Phospholipase A(2) (PLA(2)) lipolytic activity can be regarded as a limiting factor for the development of inflammatory processes by restricting the production of pro-inflammatory mediators, hence representing a valuable therapeutic target for drugs that are able to modulate the activity of this enzyme. In the current work, the hydrolysis of phospholipids by PLA(2) was monitored with acrylodan-labelled intestinal fatty acid binding protein (ADIFAB) and this fluorescence based technique was also used to access the enzymatic inhibitory effect of non-steroidal anti-inflammatory drugs (NSAIDs).

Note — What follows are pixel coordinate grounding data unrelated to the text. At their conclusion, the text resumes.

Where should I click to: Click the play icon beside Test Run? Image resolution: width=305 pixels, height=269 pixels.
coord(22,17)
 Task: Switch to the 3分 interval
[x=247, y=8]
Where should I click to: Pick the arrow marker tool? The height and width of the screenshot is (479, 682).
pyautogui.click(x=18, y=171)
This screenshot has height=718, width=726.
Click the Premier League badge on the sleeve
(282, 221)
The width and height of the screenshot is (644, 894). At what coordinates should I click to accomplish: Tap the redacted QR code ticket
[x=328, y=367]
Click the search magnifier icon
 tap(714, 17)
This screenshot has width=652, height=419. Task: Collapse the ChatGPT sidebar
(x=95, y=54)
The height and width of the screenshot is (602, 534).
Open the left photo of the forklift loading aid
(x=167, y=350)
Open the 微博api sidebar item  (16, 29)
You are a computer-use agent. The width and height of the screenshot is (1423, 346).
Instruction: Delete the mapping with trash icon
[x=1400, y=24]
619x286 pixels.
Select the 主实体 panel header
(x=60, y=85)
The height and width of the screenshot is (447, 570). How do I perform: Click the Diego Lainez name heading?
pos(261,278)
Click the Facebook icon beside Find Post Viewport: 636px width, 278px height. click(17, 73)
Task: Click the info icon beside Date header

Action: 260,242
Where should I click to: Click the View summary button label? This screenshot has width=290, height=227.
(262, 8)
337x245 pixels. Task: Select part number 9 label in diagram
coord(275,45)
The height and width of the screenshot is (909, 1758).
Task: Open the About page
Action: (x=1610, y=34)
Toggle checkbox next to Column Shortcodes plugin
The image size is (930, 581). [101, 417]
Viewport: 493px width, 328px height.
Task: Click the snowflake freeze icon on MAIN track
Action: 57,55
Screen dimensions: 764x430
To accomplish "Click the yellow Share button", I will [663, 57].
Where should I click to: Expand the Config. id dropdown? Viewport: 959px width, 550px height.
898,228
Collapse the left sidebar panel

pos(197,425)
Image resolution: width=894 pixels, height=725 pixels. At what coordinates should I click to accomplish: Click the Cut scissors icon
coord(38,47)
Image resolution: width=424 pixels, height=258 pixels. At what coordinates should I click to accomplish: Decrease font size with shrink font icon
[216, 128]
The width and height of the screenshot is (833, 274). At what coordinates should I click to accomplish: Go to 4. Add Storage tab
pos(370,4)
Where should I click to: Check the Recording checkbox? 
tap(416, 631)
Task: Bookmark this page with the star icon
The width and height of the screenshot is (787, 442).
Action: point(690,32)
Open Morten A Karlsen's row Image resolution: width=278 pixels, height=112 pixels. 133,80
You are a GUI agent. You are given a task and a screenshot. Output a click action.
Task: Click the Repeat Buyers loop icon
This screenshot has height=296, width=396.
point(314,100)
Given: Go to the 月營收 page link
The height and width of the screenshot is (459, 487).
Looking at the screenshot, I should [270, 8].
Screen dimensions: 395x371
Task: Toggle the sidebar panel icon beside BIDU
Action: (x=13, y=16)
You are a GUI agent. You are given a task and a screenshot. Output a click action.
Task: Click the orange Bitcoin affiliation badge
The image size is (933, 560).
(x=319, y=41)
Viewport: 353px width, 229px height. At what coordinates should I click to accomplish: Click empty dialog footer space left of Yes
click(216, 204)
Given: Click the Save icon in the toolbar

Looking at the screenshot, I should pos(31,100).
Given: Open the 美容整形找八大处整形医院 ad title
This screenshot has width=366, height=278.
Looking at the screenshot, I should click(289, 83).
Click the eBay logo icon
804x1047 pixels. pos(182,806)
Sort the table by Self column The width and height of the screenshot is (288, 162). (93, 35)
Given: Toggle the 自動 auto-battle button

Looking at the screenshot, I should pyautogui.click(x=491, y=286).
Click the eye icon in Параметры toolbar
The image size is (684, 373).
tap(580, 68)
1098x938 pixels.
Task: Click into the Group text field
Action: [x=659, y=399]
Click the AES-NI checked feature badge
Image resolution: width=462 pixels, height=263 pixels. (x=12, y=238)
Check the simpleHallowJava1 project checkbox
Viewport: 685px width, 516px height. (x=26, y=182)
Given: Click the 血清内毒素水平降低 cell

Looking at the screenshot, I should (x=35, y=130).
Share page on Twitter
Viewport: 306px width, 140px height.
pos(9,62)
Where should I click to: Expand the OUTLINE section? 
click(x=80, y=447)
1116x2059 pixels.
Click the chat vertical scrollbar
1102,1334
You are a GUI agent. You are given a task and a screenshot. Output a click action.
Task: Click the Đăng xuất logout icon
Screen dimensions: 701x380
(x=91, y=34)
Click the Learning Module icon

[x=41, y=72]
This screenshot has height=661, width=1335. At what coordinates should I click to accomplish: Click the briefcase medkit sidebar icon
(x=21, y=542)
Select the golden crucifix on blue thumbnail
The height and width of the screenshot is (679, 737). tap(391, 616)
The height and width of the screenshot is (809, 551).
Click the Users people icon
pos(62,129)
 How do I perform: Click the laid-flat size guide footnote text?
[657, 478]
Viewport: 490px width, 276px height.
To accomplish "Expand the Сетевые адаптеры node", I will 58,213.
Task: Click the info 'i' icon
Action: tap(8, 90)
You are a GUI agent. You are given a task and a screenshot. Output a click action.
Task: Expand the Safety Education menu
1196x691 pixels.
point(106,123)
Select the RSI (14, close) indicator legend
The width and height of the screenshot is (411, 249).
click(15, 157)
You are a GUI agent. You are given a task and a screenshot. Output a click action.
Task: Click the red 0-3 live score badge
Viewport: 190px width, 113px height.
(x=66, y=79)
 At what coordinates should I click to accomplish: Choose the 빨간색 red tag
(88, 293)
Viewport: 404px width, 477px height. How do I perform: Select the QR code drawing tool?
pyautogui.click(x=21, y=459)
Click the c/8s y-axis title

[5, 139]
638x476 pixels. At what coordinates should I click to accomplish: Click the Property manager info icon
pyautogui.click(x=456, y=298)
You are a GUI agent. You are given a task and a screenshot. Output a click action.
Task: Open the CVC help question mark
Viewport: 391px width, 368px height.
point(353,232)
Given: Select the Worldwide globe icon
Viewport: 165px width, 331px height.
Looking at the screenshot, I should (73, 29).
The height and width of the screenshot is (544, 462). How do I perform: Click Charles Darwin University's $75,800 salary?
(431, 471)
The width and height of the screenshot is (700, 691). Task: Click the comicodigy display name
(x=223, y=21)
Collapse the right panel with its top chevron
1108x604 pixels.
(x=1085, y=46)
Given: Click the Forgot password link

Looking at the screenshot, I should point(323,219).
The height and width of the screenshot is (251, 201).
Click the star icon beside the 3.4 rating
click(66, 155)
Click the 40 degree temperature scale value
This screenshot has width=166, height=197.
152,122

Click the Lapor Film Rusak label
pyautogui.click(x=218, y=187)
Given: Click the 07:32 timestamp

The intrinsic fluorescence of PLA(2) tryptophan residues was further used to gain complementary information regarding the accessibility of these residues on the PLA(2) structure upon interaction with the NSAIDs tested; and to calculate the NSAIDs-PLA(2) binding constants. Finally, circular dichroism (CD) measurements were performed to evaluate changes in PLA(2) conformation resultant from the inhibitory effect of the drugs tested. Overall, results gathered in this study point to the conclusion that the studied NSAIDs inhibit PLA(2) activity due to a disturbance of the enzyme binding efficiency to membrane interface possibly by a shielding effect of the Trp residues required for the membrane interfacial binding step that precedes lipolysis process.